Blends have a bit of an image problem. Sorry, but it’s true. Especially in the domestic Scottish market and - to slightly less extent - the UK as a whole. We tend to, rightly or wrongly, think of blends mostly as cheap quaffing whisky for those times where criteria such as ‘complexity’, ‘balance’ and ‘pleasurable’ take a back seat in favour of ones like ‘cheap’ and ‘won’t make me blind’. This wasn’t always the case however.

Recently I was lucky enough to taste a Ballantine's 17 Year Old that was put in bottle some time in the 1950s. In short, it was phenomenal (for a more detailed review check out our uncorking video) and it wasn’t just me that thought so. It was one of a number of bottles we took to a whisky fair and whilst we had some other cracking single malts of equivalent value, the one that generated the most surprise, interest and “here mate you’ve got to come try this” responses was the the Ballantine’s. So why the stigma around blends?

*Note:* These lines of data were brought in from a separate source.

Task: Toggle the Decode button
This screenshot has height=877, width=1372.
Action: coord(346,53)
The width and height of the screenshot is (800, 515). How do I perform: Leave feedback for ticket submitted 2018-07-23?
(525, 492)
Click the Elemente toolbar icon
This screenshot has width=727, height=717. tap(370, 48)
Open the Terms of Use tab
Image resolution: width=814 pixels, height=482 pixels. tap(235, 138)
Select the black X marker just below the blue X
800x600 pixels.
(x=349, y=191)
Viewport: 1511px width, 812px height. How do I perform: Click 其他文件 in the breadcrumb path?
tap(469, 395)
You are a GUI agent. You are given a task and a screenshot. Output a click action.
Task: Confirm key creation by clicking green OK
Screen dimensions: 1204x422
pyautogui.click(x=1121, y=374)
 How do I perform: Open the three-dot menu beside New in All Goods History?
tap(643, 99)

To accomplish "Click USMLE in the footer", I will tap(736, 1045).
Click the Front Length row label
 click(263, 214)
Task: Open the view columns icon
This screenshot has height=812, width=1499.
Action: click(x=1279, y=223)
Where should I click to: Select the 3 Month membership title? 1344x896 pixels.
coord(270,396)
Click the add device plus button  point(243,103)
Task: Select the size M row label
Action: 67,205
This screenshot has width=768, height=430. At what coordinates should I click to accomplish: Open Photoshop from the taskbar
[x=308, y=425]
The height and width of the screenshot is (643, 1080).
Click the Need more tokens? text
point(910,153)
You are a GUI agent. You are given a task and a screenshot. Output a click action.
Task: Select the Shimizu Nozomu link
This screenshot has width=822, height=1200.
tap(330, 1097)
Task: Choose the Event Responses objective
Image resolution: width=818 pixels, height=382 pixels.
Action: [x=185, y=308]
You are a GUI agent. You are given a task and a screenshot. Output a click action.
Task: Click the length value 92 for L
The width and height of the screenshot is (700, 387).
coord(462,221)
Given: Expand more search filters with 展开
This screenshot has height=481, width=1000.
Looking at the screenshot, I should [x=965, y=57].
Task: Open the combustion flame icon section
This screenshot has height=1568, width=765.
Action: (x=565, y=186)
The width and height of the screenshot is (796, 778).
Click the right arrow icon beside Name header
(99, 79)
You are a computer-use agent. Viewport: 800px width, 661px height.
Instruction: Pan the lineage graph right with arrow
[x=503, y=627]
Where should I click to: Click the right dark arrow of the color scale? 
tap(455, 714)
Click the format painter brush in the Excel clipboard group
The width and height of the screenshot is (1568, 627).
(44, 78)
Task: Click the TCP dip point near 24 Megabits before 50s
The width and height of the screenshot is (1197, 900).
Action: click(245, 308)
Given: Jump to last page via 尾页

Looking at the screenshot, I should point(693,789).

In fairness, with a few notable exceptions, most of the blends on the market today are the cheap and cheerful sort, intended primarily for mixing. But up until relatively recently nearly all Scotch on the market (especially the export market) was blended, from the cheap mixing whisky right up to the premium luxury end. Really good bottles may have a particularly high malt content or even be 'All Malt' blends. Single malts were a small category enjoyed by a niche group of enthusiasts - it was only in the 1990s that the single malt category really started to take off. What that meant was distilleries weren’t holding on to vast amounts of whisky for their core range or earmarking their best casks for special bottlings and, as a result, the quality of the malt available to blenders was a lot higher, leading of course to better blended whisky.

This isn’t (just) a long winded way of saying we should all be hunting down and drinking blends from decades past, nor that if you indiscriminately drink old blends you’re going to have a good time - there has always been and will likely continue to be blenders committed to the production of horrific inebriation fuel. However, being aware that ‘Single Malt’ isn’t a prerequisite for quality can lead you to some hidden gems you might otherwise have overlooked. At that same whisky fair I got a chance to try a number of whiskies offered by the other exhibitors, and the one that actually made me reach into my pocket was a 20 year old blended malt (okay, not a ‘blend’ I know) that was superb. And it cost a fraction of what I’d expect to pay for a single malt of equivalent age, or more germanely, equivalent quality.